#### [CONSEGNA]
Secondo l'articolo sulla puntata di "Nel Mirino" riportato più sotto, a chi andrà una parte del ricavato del libro "Quella sottile linea rossa"?

#### [TESTO DA LEGGERE]
· · · ·

“Paura e morte, ma anche speranza”. Gli ultimi 12 mesi raccontati a Nel Mirino

19 Febbraio 2021 23:00

Un anno di pandemia. Un anno fatto di paura, di morte, ma anche di speranza. Se ne è parlato nell’ultima puntata di “Nel Mirino”: la trasmissione di Telelibertà condotta dal direttore Nicoletta Bracchi è stata dedicata proprio a questi dodici mesi, raccontati anche dal libro “Quella sottile linea rossa” realizzato dall’Ausl di Piacenza e distribuito da oggi, sabato, proprio con Libertà. Una parte del ricavato sarà devoluto alla Caritas e agli hospice del territorio.

Ad aprire la trasmissione è stato il presidente della Regione Emilia Romagna Stefano Bonaccini: “Non dimenticherò mai quella telefonata in cui mi veniva confermato quel primo caso di Covid di Codogno – ricorda –vedevamo crescere i contagi e i decessi, i reparti sempre più pieni”.

La capacità di fare sistema è finita sotto i riflettori nell’intervento di Luca Baldino, direttore generale dell’Ausl cittadino, che ha spiegato: “Non ci siamo mai sentiti abbandonati dalle istituzioni. Certo anche nel nostro interno è venuta fuori un’umanità incredibile e per questo abbiamo fatto un libro”.

A curarlo sono stati il giornalista Emiliano Raffo insieme alla biologa Federica Coppa e la responsabile dell’ufficio stampa dell’azienda Silvia Barbieri: “Silvia è stata sempre in trincea e Federica è stata essenziale per tradurre la parte medica – spiega Raffo – io  sono andato a cercare l’aspetto umano delle vicende di questi professionisti perché in una situazione del genere l’uomo e la donna che ci sono dietro il camice emergono”.

A fargli eco è stata anche Barbieri: “Emiliano è riuscito a far parlare i nostri professionisti, a far saltar fuori le emozioni” spiega. A entrare nel vivo del ricordo di quei giorni è stata un’infermiera del 118, Alessandra Agosti: “Mi ricordo la sera in cui sono andata a prendere il primo paziente con sospetto coronavirus – spiega – non ci immaginavamo di dovere affrontare una situazione così. Personalmente ho avuto paura di contagiare le mie bambine”.

· · · ·

#### [DATI]

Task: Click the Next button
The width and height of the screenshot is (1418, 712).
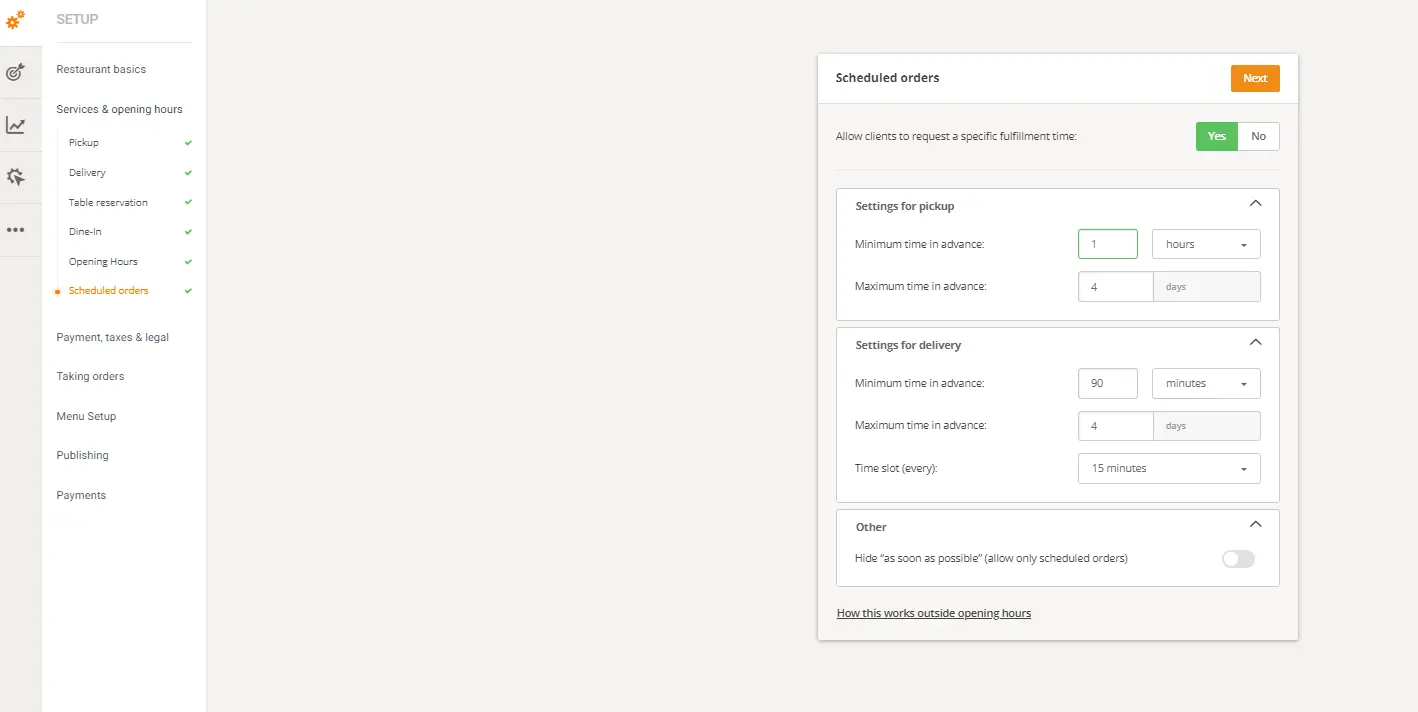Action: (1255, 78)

· · · ·

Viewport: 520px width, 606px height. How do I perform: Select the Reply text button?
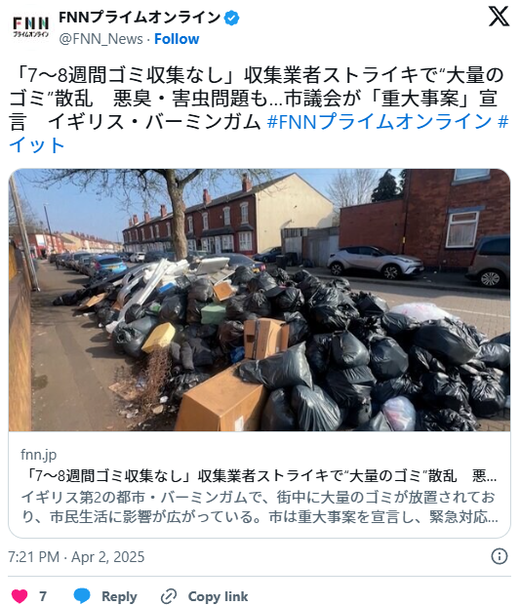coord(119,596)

· · · ·

#### [RISULTATO]
Alla Caritas e agli hospice del territorio.